Wapcaplet - There is problem with redirecting Perspective Distortion, source to the Perspective Distortion page: the data on the latter is in error. Perspective distortion in drawing or photography or projection is independent of lenses, per se. Lenses are relevant in so far as they might contribute extraneously and artifactually to the distortion. The Conclusion addresses this. So at present there is a contradiction between the beginning of the current page and the finish. .... Thanks... Pat Kelso 00:46, Feb 25, 2004 (UTC)

Please, go ahead. Maybe you can remove the grey bar at the top, too? Evercat 23:53, 4 Mar 2004 (UTC)


Nice touch up on the Orthographic Projection layout.

I moved the camera material in Perspective distortion to Distortion caused by the camera lens and zapped grey bar...... Pat Kelso 03:07, Mar 7, 2004 (UTC)


Thanks for moving it, I hope it becomes useful at some time. Pfortuny 15:01, 7 Mar 2004 (UTC)


Thanks so much for your support re: Buckethead. Thank you for being so observant, and for speaking out on it. I was beginning to think I was on my own with that one. Bucketbot 19:46, 22 Mar 2004


Hi Wapcaplet. I came across the screenshot you uploaded for Fluxbox, Image:Fluxbox_screenshot_large.png, and just wanted to ask what terminal you're using in the image? The tabs at the bottom look useful.

Also, I've just looked at your Blender automobile images. They look incredible! Really excellent. Are they in use anywhere on the site yet? If not, I hope they will be soon. Keep up the good work. Chopchopwhitey 23:52, 27 Mar 2004 (UTC)


Hi there - re your comment on Zip codes on VFD, IAMAL, but I understand that there was a case brought by a phone company who published a phone book suing someone for republishing the list of people with phone numbers. They lost the case, courts ruled that a simple list (minus formatting or other 'artistic' elements) cannot be copyrighted.
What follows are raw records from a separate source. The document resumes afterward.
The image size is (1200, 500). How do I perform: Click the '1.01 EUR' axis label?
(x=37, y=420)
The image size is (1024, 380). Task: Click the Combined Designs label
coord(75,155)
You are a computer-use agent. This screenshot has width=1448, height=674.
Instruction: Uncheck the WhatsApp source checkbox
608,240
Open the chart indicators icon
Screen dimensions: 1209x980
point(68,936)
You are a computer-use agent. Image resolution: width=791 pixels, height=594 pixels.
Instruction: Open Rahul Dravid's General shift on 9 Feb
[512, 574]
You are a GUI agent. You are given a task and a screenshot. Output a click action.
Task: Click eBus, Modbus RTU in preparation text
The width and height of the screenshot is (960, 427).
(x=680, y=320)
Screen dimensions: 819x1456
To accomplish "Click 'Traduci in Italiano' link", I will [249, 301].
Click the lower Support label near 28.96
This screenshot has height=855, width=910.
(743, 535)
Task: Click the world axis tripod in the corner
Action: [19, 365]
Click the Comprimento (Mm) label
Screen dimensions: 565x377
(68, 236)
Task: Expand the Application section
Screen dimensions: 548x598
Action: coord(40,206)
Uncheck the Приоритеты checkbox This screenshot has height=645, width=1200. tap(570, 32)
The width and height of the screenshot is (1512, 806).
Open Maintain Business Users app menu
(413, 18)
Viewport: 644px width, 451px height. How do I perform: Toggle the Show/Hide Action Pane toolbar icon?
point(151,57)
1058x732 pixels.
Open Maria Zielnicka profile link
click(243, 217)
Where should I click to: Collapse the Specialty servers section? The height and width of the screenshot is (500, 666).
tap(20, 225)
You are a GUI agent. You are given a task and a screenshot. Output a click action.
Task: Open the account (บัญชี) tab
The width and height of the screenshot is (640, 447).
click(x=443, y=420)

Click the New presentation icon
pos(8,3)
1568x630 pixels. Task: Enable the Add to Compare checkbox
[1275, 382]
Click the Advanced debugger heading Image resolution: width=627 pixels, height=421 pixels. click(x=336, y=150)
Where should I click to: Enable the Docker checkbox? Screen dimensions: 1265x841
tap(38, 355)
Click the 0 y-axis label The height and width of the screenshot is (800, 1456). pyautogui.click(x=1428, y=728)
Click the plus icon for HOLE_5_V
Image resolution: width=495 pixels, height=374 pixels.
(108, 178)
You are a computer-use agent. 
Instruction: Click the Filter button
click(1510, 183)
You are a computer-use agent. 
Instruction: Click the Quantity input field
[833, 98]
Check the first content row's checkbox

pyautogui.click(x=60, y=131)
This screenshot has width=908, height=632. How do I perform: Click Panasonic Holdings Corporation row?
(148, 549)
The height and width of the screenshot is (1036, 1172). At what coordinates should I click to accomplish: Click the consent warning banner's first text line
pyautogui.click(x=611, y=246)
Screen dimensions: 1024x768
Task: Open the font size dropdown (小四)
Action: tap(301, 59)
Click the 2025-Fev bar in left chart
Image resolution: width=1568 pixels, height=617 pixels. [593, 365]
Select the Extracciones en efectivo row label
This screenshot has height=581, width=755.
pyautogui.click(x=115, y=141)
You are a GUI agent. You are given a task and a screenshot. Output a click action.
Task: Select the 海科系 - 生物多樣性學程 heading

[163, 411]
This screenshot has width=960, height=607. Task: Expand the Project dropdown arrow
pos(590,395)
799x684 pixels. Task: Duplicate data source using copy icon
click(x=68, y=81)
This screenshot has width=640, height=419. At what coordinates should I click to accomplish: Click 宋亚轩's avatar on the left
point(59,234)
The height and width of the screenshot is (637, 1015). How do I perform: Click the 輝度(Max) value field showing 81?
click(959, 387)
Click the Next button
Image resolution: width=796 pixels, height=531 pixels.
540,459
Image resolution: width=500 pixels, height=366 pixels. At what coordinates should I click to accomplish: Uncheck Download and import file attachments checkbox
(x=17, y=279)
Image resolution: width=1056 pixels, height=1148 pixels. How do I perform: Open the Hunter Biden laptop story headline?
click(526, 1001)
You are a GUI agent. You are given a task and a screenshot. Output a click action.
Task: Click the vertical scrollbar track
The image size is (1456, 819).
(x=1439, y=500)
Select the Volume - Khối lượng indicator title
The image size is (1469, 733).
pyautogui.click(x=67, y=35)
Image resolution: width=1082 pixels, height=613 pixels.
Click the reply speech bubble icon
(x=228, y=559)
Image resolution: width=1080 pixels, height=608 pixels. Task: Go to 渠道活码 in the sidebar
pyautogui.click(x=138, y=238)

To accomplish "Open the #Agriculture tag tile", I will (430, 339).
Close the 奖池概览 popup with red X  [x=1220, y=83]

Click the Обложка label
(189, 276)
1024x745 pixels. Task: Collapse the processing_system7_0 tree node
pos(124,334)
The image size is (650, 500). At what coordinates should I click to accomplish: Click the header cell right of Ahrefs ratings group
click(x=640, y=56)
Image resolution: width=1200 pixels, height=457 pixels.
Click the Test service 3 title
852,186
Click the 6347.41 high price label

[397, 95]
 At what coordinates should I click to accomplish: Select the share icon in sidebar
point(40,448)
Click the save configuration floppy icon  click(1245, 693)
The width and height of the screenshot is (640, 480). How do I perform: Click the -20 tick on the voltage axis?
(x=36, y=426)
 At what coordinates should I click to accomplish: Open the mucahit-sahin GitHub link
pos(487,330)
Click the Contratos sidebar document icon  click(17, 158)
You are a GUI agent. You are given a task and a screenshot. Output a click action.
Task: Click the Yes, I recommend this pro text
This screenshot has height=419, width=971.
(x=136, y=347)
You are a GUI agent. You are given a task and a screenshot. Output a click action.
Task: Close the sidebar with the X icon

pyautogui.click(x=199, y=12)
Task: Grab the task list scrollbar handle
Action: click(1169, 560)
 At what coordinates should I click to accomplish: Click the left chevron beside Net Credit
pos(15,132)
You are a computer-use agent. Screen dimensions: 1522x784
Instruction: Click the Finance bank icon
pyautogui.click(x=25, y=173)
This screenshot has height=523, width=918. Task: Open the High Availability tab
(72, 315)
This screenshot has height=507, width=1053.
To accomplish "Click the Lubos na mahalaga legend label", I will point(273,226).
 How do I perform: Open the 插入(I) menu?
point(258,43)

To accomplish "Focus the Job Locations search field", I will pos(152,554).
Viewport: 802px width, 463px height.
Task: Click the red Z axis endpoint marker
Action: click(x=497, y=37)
Who knows though, plus, I certainly don't want lists of ZIP codes here! Yours, Mark Richards 16:50, 31 Mar 2004 (UTC)

Agreed - it's not that I mind them being there per se, but maintaining and checking them? Plus, why? Since others do publish them. If someone felt passionately though, and wanted to do it... But hey, that way madness lies. Take her easy, Mark Richards 18:30, 31 Mar 2004 (UTC)

Here I go again...after several months, I couldn't help myself from doing some modest changes to AIDS reappraisal. What stirred me into action? Mostly, a statement by Adam Carr that he is good at "protecting the AIDS page from HIV denialists" and he commented one of his reversions with "getting rid of crackpot theories", etc., etc. While I agree with many of his reversions (many dissident changes were POV), I find his attitude offensive. (Imagine a pro-lifer claiming they were good at "protecting the abortion page from pro-choicers, or vice versa). If the HIVers are to be allowed sufficient power to bulldoze over anyone who disagrees with them (even given the fact it's the mainstream or "their" page), then certainly they shouldn't be allowed to bulldoze over this page, which I think happened just before I gave up on it. I'm just saying, they can't have it both ways -- if they want to squelch and neutralise most things said by dissidents at the AIDS page, they can't have it both ways and also bulldoze over the AIDS reappraisal page with writing that is clearly inflammatory and POV. Revolver 21:57, 6 Apr 2004 (UTC)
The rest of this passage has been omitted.